=== Work task ===
The line containing "The height and width of the screenshot is (552, 849)." marks the start, and the last line of the records below marks the end. Print that run exactly and nothing else.

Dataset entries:

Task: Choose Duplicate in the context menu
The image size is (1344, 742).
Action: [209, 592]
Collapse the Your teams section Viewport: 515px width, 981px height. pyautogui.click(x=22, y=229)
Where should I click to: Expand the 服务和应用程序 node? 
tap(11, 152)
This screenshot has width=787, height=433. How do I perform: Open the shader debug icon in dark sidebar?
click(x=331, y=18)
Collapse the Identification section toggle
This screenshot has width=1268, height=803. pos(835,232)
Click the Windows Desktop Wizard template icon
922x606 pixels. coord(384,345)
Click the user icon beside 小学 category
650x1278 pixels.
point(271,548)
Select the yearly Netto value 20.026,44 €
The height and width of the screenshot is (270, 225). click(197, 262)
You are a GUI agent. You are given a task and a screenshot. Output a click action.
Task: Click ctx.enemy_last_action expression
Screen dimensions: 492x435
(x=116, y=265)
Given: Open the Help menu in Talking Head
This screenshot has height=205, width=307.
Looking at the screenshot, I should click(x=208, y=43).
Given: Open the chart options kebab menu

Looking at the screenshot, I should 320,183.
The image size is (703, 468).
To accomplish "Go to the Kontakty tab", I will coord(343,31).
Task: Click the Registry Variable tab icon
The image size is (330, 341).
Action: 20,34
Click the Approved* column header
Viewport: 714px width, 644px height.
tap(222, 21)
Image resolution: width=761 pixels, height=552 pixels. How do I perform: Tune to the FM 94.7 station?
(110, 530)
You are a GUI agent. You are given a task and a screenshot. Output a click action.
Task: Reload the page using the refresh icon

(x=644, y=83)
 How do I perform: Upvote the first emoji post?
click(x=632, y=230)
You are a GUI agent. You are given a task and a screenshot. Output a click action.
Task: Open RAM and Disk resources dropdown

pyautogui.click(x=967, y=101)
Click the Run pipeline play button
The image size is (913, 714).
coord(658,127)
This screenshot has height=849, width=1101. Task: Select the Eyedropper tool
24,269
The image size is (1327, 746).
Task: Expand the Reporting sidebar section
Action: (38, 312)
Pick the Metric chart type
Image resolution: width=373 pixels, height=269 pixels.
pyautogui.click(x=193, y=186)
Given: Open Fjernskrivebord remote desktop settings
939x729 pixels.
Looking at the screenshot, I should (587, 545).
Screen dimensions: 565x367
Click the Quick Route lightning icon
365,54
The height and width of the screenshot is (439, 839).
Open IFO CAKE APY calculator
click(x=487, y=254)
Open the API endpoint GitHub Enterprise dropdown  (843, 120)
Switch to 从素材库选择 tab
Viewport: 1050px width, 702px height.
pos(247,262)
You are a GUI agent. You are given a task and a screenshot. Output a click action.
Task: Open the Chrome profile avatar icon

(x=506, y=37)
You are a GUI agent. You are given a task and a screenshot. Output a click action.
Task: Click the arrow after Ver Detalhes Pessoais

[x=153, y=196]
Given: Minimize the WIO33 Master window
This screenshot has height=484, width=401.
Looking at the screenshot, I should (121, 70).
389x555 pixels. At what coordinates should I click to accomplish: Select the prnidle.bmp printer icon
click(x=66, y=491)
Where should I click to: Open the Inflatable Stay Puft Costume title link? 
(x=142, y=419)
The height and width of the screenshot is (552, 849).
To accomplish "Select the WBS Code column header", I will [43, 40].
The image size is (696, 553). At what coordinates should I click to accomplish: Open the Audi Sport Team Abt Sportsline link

=== Solution ===
The height and width of the screenshot is (552, 849).
To accomplish "Select the WBS Code column header", I will [43, 40].
The image size is (696, 553). At what coordinates should I click to accomplish: Open the Audi Sport Team Abt Sportsline link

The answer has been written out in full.